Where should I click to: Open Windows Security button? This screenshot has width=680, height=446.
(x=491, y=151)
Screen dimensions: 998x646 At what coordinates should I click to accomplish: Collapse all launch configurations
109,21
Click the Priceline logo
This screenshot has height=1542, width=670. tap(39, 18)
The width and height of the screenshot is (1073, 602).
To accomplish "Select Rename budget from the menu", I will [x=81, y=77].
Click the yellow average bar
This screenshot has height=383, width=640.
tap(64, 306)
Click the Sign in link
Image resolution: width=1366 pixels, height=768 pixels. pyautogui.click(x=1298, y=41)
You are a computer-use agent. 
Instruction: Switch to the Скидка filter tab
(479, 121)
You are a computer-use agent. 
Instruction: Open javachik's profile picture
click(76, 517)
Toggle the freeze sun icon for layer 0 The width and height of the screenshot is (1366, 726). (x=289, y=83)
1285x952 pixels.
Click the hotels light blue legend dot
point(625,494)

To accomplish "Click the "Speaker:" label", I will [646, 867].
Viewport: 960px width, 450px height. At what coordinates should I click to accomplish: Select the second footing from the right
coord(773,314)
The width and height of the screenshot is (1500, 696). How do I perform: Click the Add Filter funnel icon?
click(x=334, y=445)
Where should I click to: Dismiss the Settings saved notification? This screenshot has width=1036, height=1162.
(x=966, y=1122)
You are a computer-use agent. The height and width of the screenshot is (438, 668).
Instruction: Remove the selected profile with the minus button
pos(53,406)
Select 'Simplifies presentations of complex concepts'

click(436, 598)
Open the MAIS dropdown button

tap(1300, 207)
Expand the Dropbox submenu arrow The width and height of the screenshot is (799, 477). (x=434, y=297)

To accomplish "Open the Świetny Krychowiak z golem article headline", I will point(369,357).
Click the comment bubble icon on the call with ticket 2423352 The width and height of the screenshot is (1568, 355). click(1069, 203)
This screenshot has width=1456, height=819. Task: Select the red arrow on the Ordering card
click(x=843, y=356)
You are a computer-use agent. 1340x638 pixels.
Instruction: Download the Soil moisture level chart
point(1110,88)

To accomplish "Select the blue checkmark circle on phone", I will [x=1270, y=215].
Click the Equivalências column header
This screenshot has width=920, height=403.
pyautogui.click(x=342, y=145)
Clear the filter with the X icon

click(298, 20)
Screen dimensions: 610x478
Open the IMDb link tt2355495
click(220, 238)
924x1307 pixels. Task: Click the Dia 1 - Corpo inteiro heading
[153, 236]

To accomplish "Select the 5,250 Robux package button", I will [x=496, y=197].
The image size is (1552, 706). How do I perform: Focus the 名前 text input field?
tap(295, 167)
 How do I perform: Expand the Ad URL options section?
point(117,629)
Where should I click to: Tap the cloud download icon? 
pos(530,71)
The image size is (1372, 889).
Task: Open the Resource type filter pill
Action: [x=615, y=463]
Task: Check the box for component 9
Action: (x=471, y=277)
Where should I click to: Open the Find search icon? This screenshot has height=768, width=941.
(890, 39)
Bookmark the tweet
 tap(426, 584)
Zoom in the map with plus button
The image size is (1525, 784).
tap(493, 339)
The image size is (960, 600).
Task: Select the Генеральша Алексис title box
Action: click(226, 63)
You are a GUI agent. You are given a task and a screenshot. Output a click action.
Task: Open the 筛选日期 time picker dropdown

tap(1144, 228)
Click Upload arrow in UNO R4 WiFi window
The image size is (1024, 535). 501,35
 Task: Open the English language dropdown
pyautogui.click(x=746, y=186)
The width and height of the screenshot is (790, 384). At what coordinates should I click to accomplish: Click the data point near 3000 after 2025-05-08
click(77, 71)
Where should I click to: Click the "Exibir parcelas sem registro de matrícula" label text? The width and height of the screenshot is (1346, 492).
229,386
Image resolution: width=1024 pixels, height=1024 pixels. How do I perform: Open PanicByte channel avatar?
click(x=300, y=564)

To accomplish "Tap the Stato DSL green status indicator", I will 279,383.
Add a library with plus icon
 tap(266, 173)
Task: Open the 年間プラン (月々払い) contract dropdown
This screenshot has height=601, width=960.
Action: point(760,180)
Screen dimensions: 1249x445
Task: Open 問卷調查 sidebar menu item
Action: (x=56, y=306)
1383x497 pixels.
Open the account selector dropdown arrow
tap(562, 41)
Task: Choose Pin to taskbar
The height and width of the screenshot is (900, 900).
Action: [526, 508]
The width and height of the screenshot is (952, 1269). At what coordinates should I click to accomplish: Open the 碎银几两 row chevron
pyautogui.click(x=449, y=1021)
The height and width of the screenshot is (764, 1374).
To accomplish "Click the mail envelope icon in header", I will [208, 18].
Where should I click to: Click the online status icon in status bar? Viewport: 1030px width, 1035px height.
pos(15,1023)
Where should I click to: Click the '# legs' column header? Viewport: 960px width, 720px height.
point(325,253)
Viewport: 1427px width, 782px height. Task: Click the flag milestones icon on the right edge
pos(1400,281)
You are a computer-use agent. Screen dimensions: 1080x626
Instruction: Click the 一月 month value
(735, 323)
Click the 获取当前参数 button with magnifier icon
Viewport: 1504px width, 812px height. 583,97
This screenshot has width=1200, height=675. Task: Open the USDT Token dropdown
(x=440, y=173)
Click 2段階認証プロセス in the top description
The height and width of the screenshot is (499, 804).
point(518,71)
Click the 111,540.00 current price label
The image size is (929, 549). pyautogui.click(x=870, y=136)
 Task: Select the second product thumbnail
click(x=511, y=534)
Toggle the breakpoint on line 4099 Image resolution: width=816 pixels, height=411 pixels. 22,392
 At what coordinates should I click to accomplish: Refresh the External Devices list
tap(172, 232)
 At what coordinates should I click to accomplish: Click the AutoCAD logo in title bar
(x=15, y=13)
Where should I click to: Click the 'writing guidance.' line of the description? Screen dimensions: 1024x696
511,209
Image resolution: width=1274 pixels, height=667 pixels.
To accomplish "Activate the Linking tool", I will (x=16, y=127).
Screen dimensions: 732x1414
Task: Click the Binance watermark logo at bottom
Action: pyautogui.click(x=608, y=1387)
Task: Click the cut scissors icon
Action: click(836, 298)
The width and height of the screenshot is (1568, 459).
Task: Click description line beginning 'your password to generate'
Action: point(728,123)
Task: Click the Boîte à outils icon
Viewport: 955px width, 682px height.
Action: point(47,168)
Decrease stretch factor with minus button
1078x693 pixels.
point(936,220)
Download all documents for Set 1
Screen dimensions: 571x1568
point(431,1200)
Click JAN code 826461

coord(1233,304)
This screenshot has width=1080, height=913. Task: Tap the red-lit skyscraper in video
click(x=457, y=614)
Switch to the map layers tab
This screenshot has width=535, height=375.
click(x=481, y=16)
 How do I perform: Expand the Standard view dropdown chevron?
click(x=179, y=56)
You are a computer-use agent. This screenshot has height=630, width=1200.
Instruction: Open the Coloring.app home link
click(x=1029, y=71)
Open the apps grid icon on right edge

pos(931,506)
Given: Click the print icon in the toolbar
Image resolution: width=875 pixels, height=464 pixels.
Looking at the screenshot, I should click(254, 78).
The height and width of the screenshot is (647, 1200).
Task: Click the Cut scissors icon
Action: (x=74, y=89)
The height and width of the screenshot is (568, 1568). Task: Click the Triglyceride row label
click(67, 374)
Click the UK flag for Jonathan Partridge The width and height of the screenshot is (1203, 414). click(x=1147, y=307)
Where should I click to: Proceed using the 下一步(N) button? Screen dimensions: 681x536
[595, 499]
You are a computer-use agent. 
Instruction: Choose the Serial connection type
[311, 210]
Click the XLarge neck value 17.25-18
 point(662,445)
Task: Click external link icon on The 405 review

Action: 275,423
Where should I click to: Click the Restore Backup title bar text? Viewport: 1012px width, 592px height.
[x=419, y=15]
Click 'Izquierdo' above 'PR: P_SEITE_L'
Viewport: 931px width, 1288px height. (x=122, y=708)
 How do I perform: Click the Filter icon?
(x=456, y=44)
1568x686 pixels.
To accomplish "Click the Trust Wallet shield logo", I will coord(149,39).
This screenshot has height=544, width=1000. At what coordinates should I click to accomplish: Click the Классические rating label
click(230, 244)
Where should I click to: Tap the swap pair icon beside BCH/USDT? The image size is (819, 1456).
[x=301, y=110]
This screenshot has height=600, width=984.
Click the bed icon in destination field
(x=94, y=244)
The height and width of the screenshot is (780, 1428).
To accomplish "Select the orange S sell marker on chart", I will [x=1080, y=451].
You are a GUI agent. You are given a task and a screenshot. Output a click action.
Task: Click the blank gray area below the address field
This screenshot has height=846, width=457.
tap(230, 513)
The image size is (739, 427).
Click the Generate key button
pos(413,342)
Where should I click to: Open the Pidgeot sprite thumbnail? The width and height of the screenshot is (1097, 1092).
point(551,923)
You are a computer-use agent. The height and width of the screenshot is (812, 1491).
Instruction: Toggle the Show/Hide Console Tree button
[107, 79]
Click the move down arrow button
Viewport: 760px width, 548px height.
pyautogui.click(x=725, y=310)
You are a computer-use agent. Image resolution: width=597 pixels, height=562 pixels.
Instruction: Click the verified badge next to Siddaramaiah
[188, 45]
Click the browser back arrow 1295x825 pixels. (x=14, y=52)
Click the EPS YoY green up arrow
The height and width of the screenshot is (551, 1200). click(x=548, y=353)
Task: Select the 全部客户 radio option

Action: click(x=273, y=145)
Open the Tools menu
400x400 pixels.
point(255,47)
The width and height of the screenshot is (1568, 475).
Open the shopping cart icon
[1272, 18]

### [WORK TO BE COMPLETED]
In the entries above, restate word for word the lines between the one holding "Where should I click to: Tap the cloud" and the one holding "Task: Open the 年間プラン (月々払い) contract dropdown", inclusive, and nothing besides.

### [EXPECTED ANSWER]
Where should I click to: Tap the cloud download icon? 
pos(530,71)
The image size is (1372, 889).
Task: Open the Resource type filter pill
Action: [x=615, y=463]
Task: Check the box for component 9
Action: (x=471, y=277)
Where should I click to: Open the Find search icon? This screenshot has height=768, width=941.
(890, 39)
Bookmark the tweet
 tap(426, 584)
Zoom in the map with plus button
The image size is (1525, 784).
tap(493, 339)
The image size is (960, 600).
Task: Select the Генеральша Алексис title box
Action: click(226, 63)
You are a GUI agent. You are given a task and a screenshot. Output a click action.
Task: Open the 筛选日期 time picker dropdown

tap(1144, 228)
Click Upload arrow in UNO R4 WiFi window
The image size is (1024, 535). 501,35
 Task: Open the English language dropdown
pyautogui.click(x=746, y=186)
The width and height of the screenshot is (790, 384). At what coordinates should I click to accomplish: Click the data point near 3000 after 2025-05-08
click(77, 71)
Where should I click to: Click the "Exibir parcelas sem registro de matrícula" label text? The width and height of the screenshot is (1346, 492).
229,386
Image resolution: width=1024 pixels, height=1024 pixels. How do I perform: Open PanicByte channel avatar?
click(x=300, y=564)

To accomplish "Tap the Stato DSL green status indicator", I will 279,383.
Add a library with plus icon
 tap(266, 173)
Task: Open the 年間プラン (月々払い) contract dropdown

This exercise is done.